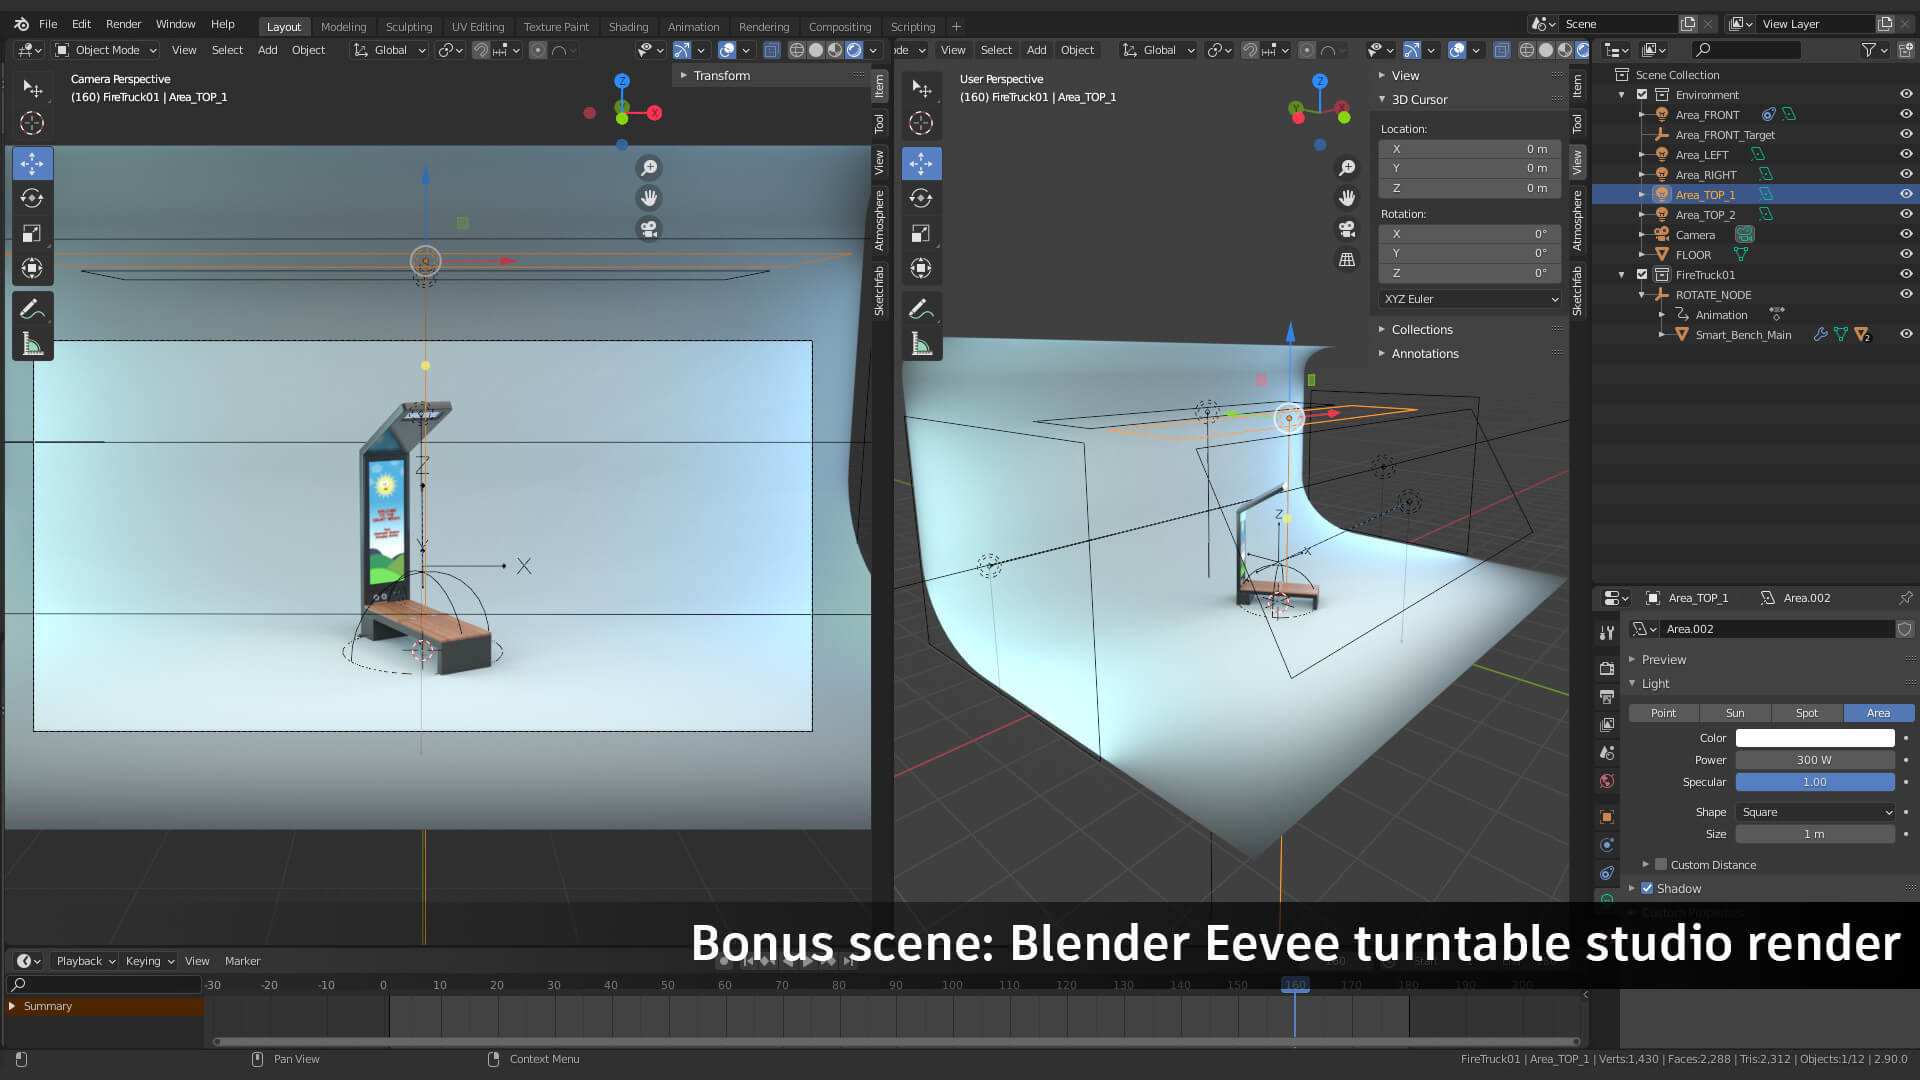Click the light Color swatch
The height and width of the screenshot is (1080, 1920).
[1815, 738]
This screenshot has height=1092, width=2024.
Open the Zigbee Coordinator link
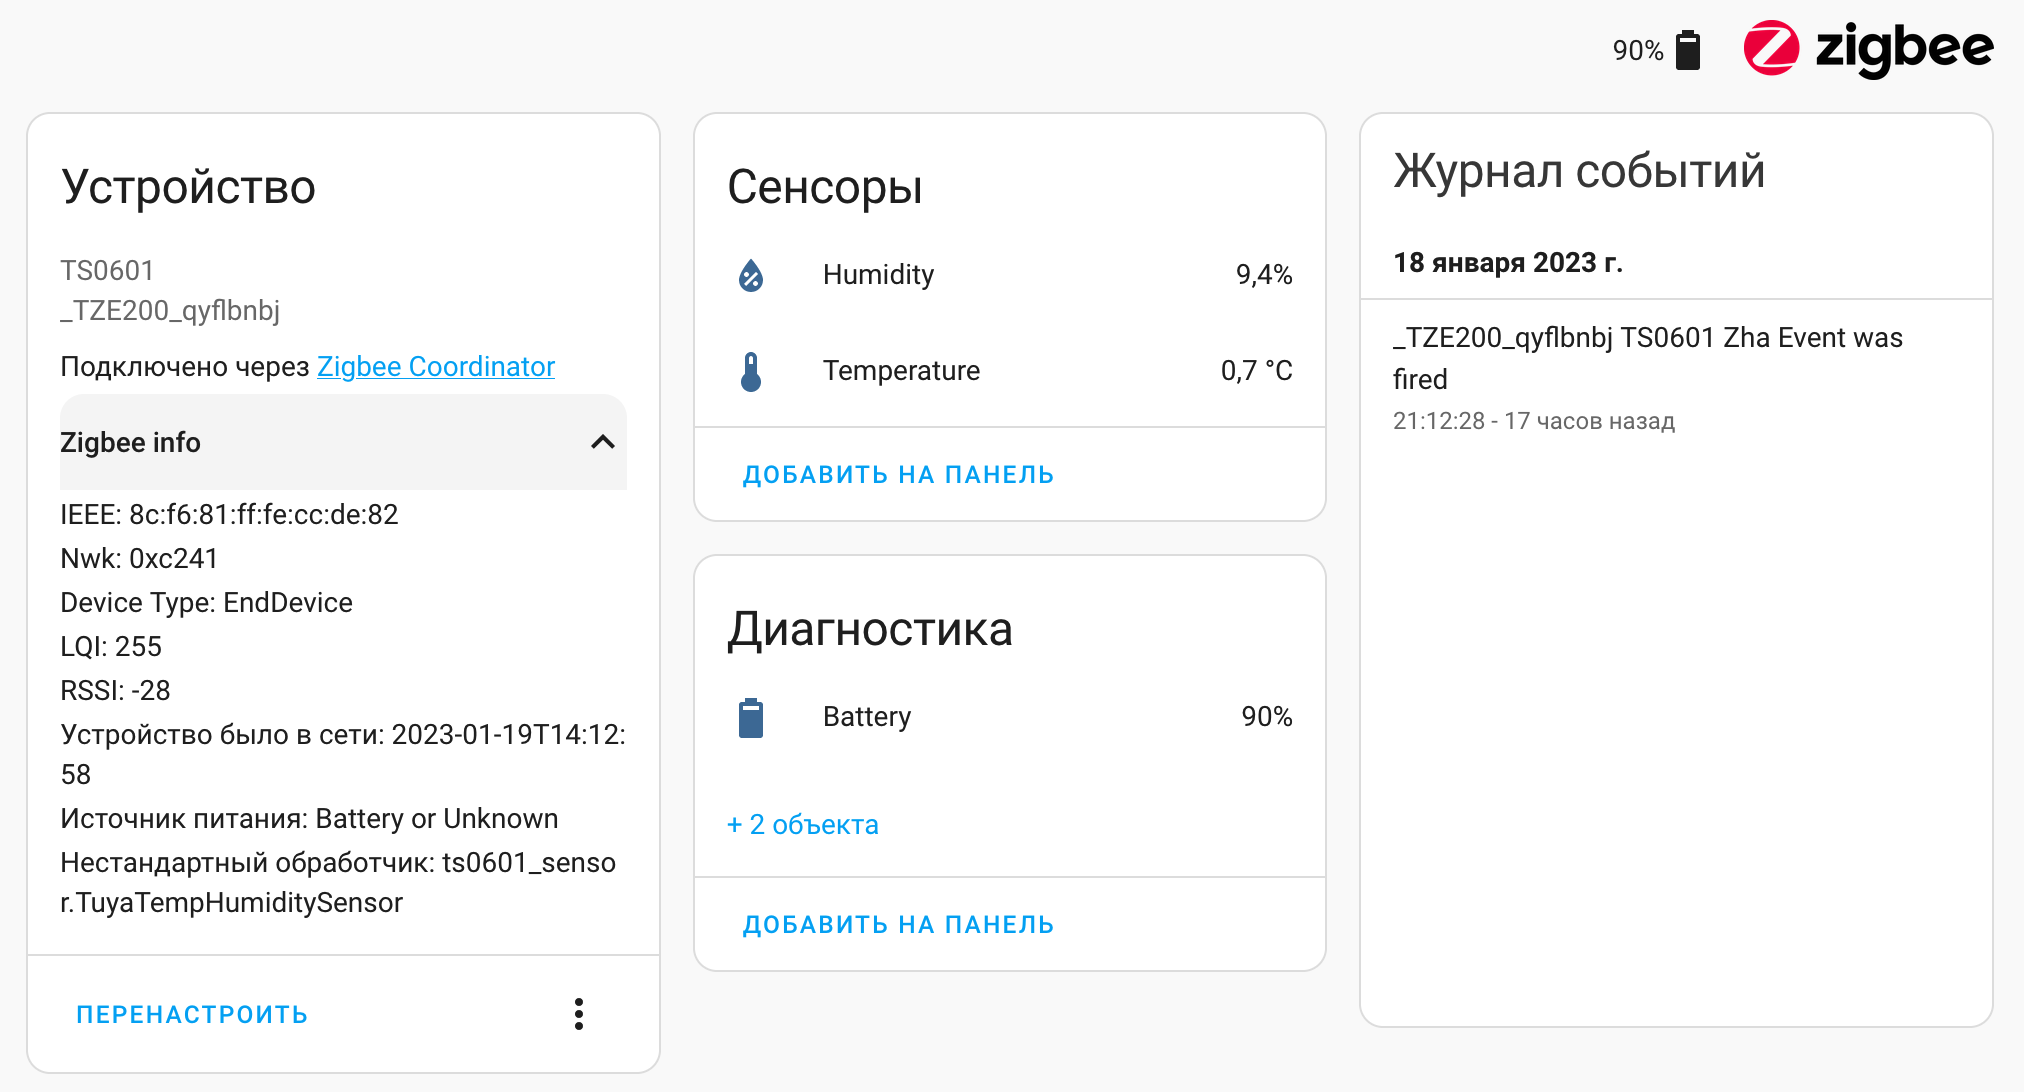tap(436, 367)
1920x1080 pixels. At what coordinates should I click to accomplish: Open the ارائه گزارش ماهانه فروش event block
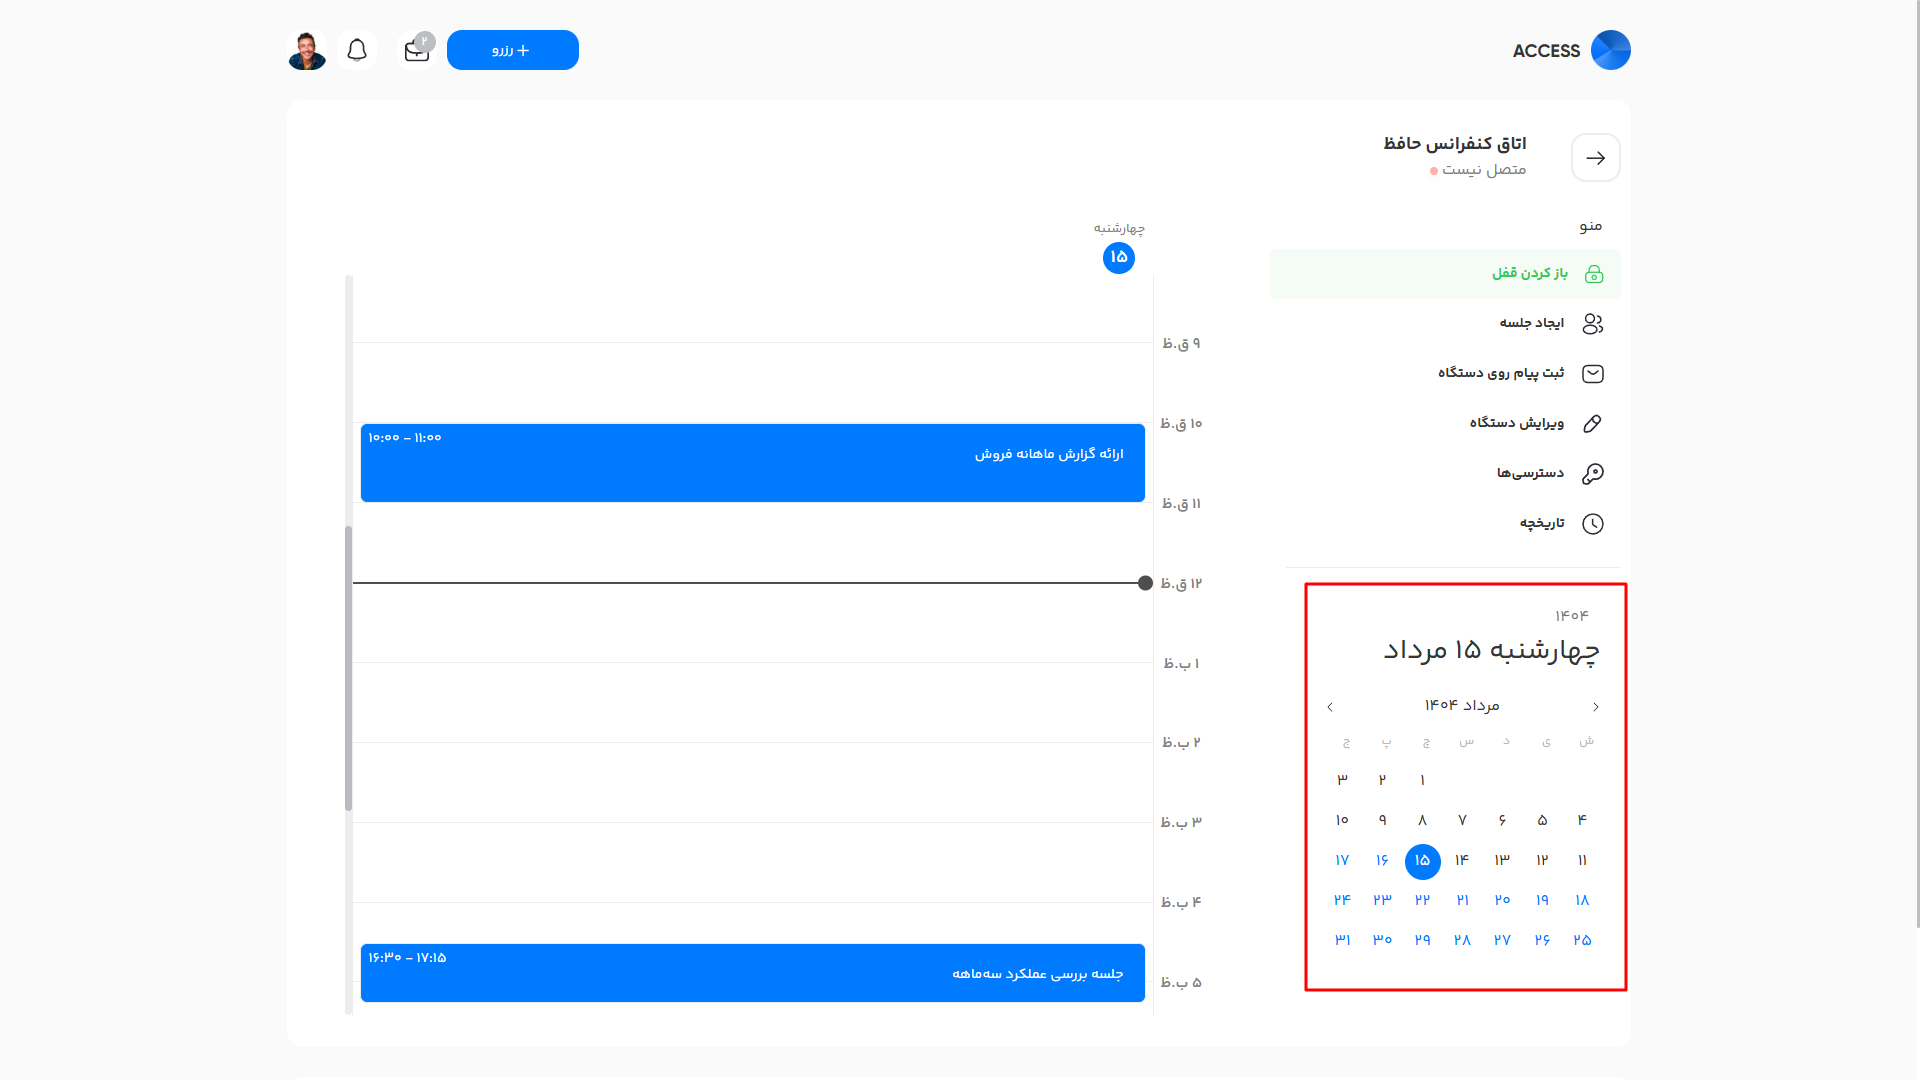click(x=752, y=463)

========

[Task] Reproduce the lines from the one holding "This screenshot has height=1092, width=2024." through the end of the entries above exactly, keeping both ends and dropping every picture.

[Written reply]
This screenshot has height=1092, width=2024.
Open the Zigbee Coordinator link
tap(436, 367)
1920x1080 pixels. At what coordinates should I click to accomplish: Open the ارائه گزارش ماهانه فروش event block
click(x=752, y=463)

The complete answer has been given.